Look through the data below and return each line where "chevron" appears.

■ Collected data:
....

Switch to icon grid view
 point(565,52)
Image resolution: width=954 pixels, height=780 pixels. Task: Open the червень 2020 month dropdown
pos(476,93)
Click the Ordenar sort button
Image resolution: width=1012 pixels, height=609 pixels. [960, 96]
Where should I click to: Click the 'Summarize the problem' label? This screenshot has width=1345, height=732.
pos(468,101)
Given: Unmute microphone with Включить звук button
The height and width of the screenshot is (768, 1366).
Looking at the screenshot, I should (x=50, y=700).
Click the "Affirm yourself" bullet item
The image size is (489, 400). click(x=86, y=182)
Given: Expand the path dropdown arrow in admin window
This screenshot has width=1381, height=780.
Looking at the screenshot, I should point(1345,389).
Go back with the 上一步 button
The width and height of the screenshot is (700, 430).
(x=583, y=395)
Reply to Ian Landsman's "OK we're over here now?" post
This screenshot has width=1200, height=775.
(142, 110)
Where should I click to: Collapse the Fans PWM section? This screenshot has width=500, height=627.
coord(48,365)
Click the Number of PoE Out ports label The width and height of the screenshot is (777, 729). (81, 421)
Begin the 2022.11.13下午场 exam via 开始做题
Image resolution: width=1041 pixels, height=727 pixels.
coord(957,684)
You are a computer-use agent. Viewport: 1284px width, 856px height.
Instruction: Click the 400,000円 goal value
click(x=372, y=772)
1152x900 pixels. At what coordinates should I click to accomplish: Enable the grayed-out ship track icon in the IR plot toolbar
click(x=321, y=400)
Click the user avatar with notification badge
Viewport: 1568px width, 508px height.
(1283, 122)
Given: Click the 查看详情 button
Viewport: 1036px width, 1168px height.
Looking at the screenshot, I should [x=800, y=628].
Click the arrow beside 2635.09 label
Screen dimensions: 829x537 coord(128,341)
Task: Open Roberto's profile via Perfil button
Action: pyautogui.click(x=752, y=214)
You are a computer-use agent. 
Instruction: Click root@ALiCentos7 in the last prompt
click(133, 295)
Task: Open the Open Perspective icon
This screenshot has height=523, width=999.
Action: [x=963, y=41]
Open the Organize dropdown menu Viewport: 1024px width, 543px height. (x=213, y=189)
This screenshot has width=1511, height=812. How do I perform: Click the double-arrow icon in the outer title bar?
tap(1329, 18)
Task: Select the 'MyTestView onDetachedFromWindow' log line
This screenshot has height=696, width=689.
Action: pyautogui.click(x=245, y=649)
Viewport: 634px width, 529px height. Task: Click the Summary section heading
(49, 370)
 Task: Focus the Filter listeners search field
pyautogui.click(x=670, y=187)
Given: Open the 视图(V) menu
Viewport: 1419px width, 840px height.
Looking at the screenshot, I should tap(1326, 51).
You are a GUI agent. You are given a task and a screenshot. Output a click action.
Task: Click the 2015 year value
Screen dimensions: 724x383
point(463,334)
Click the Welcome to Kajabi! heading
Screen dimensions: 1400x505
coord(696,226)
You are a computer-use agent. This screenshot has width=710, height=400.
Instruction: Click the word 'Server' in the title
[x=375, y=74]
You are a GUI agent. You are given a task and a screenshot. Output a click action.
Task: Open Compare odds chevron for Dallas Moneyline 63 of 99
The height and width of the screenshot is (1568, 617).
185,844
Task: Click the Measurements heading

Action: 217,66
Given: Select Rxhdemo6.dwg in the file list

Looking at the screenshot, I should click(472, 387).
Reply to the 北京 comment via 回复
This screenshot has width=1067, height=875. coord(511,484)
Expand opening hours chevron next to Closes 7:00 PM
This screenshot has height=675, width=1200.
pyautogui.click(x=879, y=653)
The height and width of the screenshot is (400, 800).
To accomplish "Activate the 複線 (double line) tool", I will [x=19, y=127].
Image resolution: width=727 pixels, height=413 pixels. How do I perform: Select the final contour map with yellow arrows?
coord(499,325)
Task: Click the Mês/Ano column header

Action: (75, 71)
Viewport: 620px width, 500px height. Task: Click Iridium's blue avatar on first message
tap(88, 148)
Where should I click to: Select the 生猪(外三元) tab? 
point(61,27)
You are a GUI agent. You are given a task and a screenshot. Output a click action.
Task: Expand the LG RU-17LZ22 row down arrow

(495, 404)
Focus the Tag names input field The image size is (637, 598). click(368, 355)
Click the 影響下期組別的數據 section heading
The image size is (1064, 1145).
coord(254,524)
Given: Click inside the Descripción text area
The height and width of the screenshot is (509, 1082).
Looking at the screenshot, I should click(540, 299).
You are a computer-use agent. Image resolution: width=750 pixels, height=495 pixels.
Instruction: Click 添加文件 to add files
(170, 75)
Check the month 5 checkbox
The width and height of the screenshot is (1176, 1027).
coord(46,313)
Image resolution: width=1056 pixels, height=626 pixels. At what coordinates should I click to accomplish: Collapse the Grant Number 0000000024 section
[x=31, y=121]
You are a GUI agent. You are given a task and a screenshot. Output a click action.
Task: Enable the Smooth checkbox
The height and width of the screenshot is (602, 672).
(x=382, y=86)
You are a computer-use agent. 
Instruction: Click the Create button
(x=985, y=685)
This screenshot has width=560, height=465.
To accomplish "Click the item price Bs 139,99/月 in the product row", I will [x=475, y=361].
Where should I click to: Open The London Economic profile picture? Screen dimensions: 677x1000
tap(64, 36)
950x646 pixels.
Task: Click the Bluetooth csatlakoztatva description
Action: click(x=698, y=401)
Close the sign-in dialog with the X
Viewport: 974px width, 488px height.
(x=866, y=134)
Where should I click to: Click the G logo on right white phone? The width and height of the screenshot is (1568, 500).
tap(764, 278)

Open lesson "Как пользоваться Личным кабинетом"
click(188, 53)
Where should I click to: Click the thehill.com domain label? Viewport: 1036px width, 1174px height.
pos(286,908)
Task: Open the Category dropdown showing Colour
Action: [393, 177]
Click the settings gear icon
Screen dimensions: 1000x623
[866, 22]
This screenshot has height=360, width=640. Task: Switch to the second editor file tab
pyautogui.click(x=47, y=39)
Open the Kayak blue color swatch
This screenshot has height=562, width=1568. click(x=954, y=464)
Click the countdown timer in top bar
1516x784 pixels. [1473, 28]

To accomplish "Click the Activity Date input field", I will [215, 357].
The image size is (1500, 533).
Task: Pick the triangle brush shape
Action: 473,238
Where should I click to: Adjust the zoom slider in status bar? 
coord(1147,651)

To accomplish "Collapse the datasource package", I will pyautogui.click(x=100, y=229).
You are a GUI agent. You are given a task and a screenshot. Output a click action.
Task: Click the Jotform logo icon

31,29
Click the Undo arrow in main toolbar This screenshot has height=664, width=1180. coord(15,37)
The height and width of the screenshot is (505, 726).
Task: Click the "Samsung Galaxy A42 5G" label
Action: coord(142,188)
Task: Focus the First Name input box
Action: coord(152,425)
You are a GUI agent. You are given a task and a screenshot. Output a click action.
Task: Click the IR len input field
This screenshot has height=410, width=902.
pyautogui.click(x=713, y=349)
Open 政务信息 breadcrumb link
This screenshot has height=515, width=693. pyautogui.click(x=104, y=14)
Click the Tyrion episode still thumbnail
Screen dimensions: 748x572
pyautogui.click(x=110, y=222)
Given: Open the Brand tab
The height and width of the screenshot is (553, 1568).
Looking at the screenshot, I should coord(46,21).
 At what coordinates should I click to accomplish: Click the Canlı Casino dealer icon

....

■ Task answer:
Task: Open Compare odds chevron for Dallas Moneyline 63 of 99
Expand opening hours chevron next to Closes 7:00 PM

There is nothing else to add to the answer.